### WHAT IS NEEDED
Every line holding "computer" should be copied from the records below.
─── DATA FOR THE TASK ───
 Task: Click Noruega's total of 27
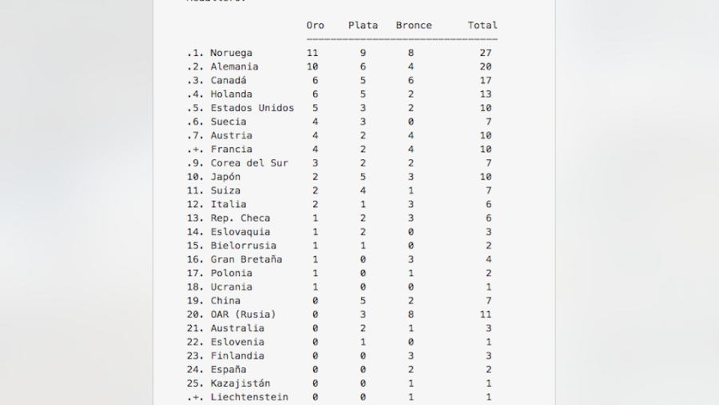click(x=486, y=53)
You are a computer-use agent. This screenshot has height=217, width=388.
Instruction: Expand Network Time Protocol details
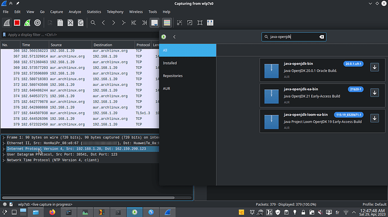4,160
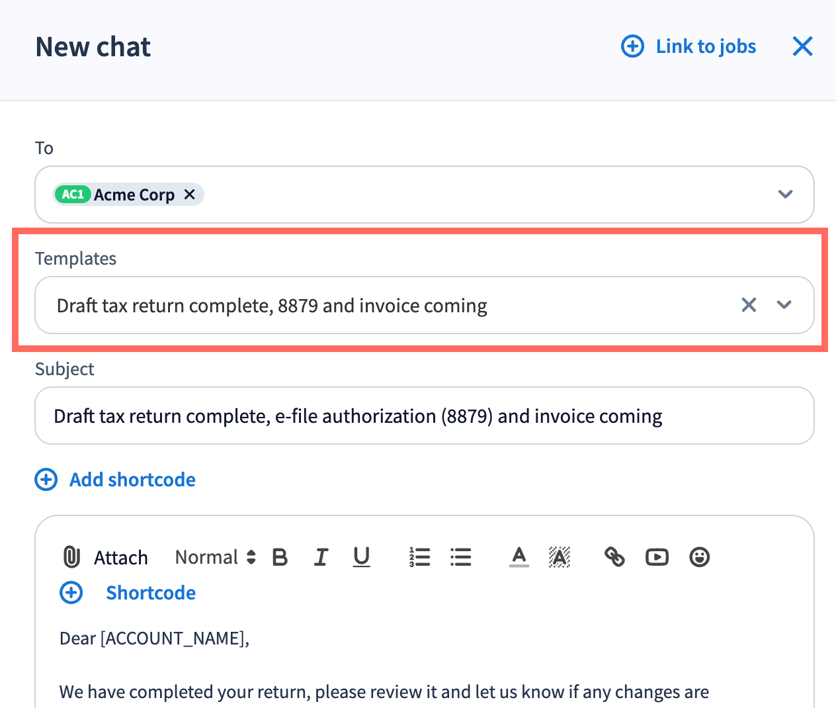Screen dimensions: 836x708
Task: Insert a numbered list
Action: click(419, 557)
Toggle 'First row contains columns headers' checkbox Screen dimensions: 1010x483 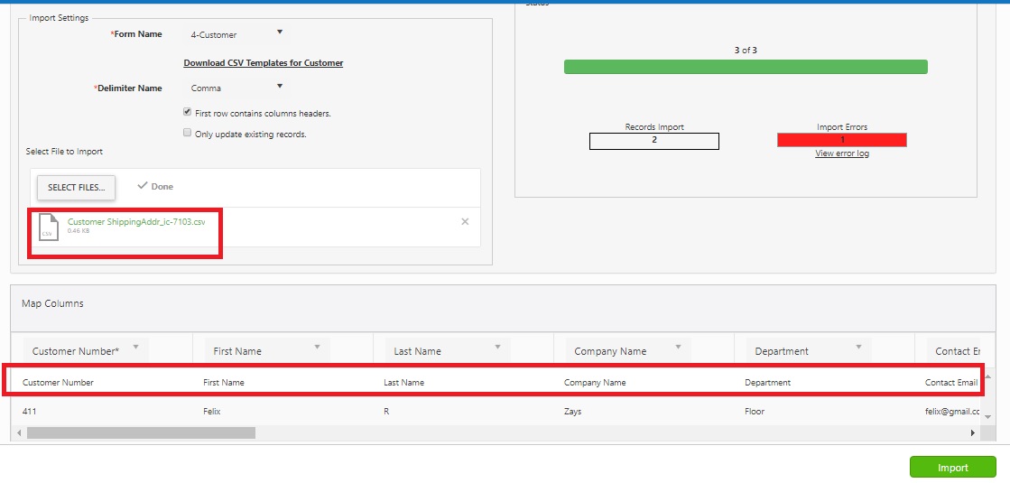click(x=187, y=113)
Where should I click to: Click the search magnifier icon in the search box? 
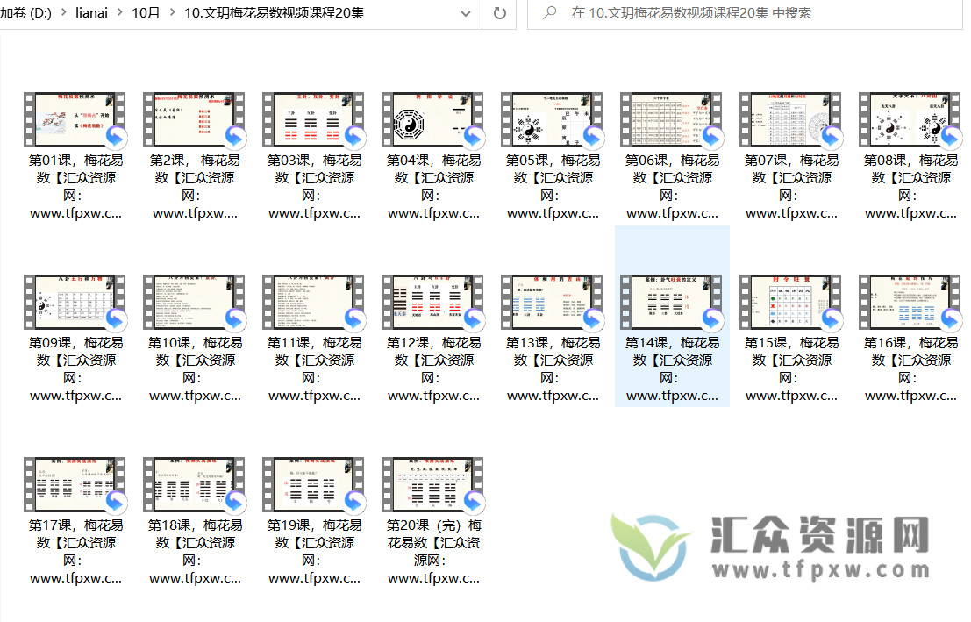tap(549, 13)
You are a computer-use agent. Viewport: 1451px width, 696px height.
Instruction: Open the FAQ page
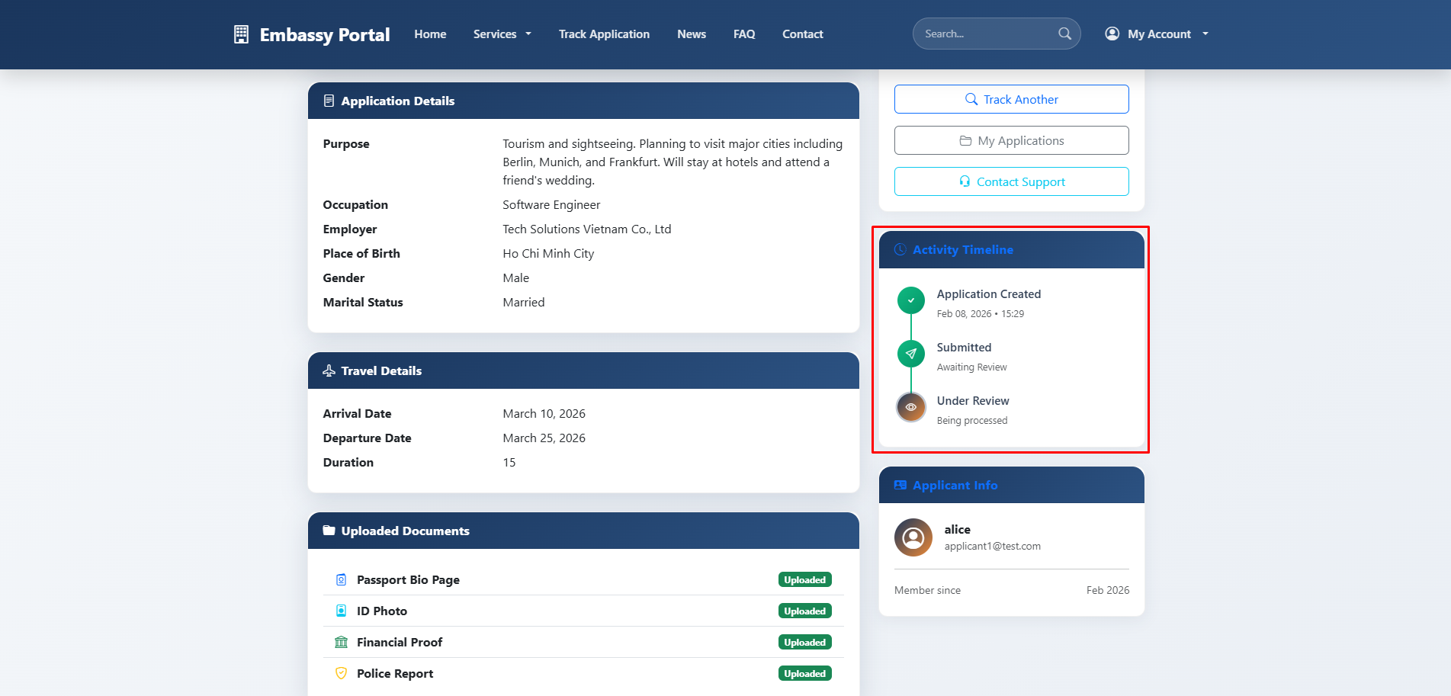(x=743, y=34)
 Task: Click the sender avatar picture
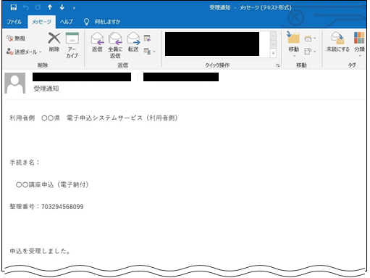[x=15, y=83]
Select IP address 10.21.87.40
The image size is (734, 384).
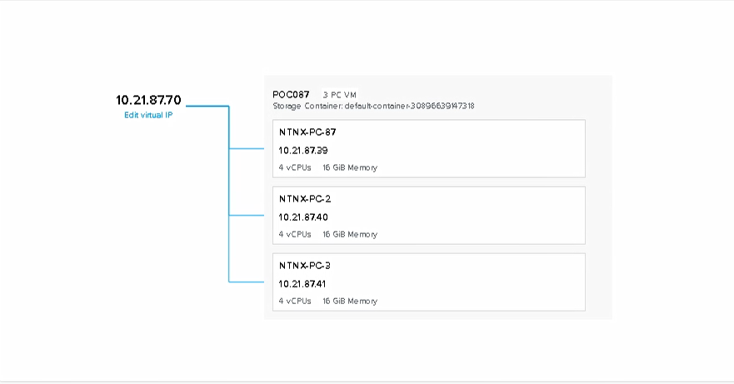pyautogui.click(x=303, y=217)
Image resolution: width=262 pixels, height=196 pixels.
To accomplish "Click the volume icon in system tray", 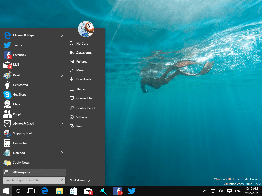I will (221, 191).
───
### ANSWER SECTION
You are a computer-use agent. This screenshot has height=217, width=388.
You are a computer-use agent. Viewport: 1451px width, 696px height.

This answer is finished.